Die Kinder sprechen von "Racheakten"

Entsetzen über Diebstahlserie in der Jugendfarm in Pützchen - Unbekannte nehmen Kaninchen mit und lassen Jungtiere zurück

Pützchen. Von einer Einbruchserie ist die Jugendfarm betroffen. Ihr Leiter Stephan Dülberg ärgert sich: "Das ist besonders für alle diejenigen sehr demotivierend, die sich seit Jahren für die Belange von Kindern und Jugendlichen einsetzen."

In den vergangenen sieben Wochen kam es nach Auskunft der Farm zu mehreren Einbrüchen und Diebstählen. Ein Computersystem ist weg (Wert 1500 Mark), mehrere Elektromaschinen (200 Mark) und eine Musikanlage (1000 Mark), dazu zwei Handys (600 Mark), Arbeitsmaterialien und ein Rucksack mit persönlichen Papieren. Zudem haben Unbekannte vor zwei Wochen das Farm-Auto im Wert von rund 2000 Mark aufgebrochen und sind damit weggefahren.

"Das war gegen 19 Uhr", sagt Dülberg. Die Polizei fand den demolierten VW-Polo später in einer Kiesgrube. Jetzt ist die Spurensicherung am Werk. "Das Auto ist mittlerweile verschrottet", teilt der Farmleiter mit. Dafür wird keine Versicherung mehr zahlen. Auch die Mobiltelefone sind nicht versichert. Somit rechnet die Farm damit, dass nur ein Teil der gestohlenen Gegenstände ersetzt wird.

Besonders für alle Kinder und Jugendlichen war ein Einbruch in der Nacht zum Samstag vergangener Woche unverständlich: Jemand hatte das Kaninchenhaus aufgebrochen und ein Muttertier mitsamt sieben Jungtieren gestohlen. Dabei blieben drei Tiere zurück. Da diese Jungen erst wenige Wochen alt waren, wurden sie in Privatobhut übergeben, um ihr Überleben zu sichern.

Die Mitarbeiter der Jugendfarm sind der Auffassung, dass alle Diebstähle nur mit guter Ortskenntnis zu erklären sind und die Täter deshalb aus dem näheren Umfeld der Farm stammen. "Die haben zum Beispiel von den Jungtieren gewusst oder kannten die Stelle, wo sich das Werkzeug befindet", sagt Dülberg.

Unter den Kindern, die zur Farm kommen - jetzt im Winter täglich rund 40, im Sommer zwischen 50 und 100 -, wird von "Racheakten" gesprochen.
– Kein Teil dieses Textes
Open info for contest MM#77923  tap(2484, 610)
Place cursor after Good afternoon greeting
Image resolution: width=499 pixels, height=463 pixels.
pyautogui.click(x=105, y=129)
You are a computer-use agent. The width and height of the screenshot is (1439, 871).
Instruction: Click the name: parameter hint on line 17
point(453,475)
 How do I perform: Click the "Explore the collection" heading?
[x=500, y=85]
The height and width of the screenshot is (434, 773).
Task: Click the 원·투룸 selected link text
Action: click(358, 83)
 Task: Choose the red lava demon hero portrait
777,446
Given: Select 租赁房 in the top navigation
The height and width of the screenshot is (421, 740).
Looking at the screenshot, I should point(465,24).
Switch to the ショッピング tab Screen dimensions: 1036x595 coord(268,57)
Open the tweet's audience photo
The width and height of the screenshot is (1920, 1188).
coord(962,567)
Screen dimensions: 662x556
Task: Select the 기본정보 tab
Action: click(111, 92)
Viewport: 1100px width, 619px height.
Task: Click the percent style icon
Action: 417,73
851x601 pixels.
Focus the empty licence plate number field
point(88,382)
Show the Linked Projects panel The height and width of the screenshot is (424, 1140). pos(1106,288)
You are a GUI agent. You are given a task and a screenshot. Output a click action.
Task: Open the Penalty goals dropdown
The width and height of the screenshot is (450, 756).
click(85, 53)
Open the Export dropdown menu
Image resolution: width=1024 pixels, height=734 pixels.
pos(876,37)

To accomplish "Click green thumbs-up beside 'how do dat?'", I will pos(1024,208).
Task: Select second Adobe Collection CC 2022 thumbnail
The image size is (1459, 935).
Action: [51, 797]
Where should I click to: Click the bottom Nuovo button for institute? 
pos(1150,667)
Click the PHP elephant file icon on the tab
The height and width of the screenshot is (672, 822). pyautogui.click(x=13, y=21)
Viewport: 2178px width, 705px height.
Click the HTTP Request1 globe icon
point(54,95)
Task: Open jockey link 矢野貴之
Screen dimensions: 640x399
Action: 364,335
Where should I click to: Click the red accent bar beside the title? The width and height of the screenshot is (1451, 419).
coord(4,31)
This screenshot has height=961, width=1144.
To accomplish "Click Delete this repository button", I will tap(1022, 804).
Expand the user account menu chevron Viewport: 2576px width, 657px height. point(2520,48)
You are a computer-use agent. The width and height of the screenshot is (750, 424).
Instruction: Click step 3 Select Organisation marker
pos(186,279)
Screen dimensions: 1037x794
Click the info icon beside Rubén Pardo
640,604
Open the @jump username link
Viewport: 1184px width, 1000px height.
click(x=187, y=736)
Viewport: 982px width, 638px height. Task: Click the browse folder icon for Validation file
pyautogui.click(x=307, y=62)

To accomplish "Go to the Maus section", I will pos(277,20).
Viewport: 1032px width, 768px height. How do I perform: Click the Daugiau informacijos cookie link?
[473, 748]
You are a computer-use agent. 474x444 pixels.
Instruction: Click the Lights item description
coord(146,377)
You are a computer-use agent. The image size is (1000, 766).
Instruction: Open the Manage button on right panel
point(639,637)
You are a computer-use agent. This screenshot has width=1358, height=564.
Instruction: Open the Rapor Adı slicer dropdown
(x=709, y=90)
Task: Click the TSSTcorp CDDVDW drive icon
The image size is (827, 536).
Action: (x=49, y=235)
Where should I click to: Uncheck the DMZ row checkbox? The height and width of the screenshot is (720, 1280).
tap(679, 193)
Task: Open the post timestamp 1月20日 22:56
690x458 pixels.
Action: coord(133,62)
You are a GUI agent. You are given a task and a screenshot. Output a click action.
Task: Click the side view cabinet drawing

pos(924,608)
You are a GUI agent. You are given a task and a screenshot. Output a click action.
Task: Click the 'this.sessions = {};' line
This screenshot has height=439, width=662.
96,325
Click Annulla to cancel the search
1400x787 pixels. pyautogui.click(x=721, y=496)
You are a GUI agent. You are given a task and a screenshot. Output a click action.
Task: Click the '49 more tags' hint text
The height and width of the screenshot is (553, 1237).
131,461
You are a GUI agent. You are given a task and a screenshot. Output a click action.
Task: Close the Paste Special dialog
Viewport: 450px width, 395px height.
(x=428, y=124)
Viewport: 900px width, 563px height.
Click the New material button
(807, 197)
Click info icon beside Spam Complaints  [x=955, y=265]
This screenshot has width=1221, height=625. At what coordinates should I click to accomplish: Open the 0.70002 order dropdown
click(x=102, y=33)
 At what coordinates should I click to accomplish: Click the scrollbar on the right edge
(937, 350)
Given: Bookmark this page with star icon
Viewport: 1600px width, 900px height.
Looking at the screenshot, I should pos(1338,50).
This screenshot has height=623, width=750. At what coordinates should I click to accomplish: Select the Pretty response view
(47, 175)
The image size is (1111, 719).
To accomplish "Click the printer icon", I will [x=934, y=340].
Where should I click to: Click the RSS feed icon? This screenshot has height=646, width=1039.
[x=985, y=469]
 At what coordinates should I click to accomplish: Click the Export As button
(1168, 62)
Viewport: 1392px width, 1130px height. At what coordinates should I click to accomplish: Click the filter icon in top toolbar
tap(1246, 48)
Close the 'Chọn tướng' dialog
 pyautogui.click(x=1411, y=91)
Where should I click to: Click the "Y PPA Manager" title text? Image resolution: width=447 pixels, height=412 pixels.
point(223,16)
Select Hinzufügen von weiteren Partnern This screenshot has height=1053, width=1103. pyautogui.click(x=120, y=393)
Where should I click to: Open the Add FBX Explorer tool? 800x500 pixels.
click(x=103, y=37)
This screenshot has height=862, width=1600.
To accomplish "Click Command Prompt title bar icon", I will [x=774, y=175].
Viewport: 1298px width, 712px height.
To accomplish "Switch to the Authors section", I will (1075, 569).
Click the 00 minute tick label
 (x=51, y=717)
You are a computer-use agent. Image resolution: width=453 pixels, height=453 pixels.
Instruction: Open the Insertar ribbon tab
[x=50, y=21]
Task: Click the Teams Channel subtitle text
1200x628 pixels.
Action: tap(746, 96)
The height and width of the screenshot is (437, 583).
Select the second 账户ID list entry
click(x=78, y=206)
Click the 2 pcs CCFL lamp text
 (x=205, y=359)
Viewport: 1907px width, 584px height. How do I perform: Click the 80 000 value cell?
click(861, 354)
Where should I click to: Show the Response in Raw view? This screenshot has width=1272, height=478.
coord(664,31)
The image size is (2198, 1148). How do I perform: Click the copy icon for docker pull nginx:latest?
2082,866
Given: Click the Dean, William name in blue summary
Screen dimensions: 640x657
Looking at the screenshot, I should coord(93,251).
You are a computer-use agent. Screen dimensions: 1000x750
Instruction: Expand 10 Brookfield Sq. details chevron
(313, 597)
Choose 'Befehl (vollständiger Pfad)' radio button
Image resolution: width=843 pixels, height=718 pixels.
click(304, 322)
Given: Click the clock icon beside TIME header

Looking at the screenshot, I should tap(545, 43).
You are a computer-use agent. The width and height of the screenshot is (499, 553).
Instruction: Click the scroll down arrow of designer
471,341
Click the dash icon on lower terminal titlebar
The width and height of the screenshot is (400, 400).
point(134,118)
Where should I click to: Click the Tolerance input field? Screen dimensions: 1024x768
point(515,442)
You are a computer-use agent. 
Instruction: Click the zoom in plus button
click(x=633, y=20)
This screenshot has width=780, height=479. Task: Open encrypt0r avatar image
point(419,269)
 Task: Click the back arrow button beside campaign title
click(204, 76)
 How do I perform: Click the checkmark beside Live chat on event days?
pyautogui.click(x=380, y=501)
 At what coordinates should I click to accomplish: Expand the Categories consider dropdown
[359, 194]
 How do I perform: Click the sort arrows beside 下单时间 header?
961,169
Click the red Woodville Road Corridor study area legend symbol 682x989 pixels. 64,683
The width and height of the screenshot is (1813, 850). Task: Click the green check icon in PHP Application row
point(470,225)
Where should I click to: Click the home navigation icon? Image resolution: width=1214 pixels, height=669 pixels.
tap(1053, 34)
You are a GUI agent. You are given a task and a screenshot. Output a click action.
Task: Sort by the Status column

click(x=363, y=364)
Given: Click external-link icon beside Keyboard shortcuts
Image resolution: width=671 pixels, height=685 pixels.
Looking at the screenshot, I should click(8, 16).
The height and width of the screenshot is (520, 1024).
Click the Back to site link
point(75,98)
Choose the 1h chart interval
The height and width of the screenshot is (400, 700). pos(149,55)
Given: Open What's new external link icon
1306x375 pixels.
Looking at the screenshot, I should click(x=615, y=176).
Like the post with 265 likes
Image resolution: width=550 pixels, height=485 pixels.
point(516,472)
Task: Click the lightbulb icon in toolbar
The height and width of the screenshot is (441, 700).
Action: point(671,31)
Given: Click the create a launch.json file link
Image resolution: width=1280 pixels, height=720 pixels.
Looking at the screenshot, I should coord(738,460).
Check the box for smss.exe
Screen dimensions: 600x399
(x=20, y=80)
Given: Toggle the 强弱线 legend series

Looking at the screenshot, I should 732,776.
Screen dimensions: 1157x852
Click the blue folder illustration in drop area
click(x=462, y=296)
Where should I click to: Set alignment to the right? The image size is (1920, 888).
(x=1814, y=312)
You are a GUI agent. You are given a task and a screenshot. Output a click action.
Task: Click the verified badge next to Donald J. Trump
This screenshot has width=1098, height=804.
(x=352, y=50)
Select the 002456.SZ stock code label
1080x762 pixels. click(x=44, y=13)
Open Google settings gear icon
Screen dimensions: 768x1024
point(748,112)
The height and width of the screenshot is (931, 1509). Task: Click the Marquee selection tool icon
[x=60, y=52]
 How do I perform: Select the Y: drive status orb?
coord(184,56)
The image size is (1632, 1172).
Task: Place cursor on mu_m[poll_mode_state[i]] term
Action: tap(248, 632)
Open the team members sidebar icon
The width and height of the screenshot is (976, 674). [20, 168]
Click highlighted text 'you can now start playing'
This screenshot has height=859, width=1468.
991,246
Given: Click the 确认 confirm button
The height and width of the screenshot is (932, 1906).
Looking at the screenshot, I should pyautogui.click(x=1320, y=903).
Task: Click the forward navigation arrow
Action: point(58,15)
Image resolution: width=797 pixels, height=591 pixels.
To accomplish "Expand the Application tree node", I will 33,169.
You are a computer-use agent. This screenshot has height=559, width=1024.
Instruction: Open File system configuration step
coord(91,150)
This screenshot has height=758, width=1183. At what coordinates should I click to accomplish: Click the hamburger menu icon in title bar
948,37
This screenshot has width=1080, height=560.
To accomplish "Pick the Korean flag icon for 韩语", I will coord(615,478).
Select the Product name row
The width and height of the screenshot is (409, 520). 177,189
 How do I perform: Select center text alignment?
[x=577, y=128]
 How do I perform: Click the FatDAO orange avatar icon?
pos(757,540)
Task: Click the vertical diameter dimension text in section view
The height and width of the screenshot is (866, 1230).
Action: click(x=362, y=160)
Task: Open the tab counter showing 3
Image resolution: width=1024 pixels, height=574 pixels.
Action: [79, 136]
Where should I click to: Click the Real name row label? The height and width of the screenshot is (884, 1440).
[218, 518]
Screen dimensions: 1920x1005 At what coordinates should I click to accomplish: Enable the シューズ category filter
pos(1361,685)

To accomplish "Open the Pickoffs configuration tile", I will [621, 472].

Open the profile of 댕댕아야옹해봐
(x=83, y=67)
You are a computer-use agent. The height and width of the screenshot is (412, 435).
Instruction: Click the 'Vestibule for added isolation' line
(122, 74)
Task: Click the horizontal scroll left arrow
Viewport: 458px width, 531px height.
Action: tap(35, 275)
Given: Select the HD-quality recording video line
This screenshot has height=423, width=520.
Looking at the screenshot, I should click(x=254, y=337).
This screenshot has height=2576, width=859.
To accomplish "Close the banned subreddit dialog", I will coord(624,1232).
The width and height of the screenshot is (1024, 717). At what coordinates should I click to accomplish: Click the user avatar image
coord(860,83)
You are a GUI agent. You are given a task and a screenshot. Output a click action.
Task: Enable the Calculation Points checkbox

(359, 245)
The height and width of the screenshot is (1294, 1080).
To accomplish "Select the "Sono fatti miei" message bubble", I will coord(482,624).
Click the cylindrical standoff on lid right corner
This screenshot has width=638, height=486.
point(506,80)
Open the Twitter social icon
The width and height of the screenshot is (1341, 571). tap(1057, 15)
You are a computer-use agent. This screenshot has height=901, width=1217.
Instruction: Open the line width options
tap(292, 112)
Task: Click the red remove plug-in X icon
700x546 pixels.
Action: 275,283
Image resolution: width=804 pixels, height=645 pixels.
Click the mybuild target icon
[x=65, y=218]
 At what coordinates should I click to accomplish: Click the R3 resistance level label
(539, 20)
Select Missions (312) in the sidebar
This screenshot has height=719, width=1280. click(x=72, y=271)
Die Gerüchteküche brodelt. Denn nicht immer geht es am Holzlarer Weg friedlich zu. "Die Jugendlichen lassen bei uns ihren Frust aus Schule und Elternhaus raus, den sie nicht geregelt kriegen", sagt Dülberg. "Wir versuchen aufzufangen, was wir können. Aber die persönliche Zuwendung ist irgendwann nicht mehr zu schaffen." Es gibt klare Regeln: Wer prügelt, bekommt erst einmal zwei Wochen Hausverbot. Bei Wiederholungen drohen Sperren bis zu einem halben Jahr. Laut der Leitung sind dabei vor allem die Zwölf- bis 16-Jährigen betroffen. "Die vielen kleinen Kinder haben Angst vor den großen, gewalttätigen Jugendlichen", spricht Dülberg das nächste Problem in der Einrichtung an. Letztlich setze er dann aber die vor die Tür, die die meiste Hilfe brauchten.

Der Farmleiter wünscht sich, dass der Kontakt zu der für Erziehung zuständigen Stelle im Jugendamt - der allgemeine soziale Dienst - noch verbessert wird. "Alles müsste viel schneller gehen." Außerdem müsse es mehr Geld für Personal geben. Bei den geplanten Kürzungen für 2001 um 30 000 Mark "wissen wir nicht, wie wir alles geregelt kriegen sollen", sagt Dülberg. Die Mitarbeiter der Jugendfarm fragen sich, wie der Fehlentwicklung überhaupt noch sinnvoll begegnet werden kann.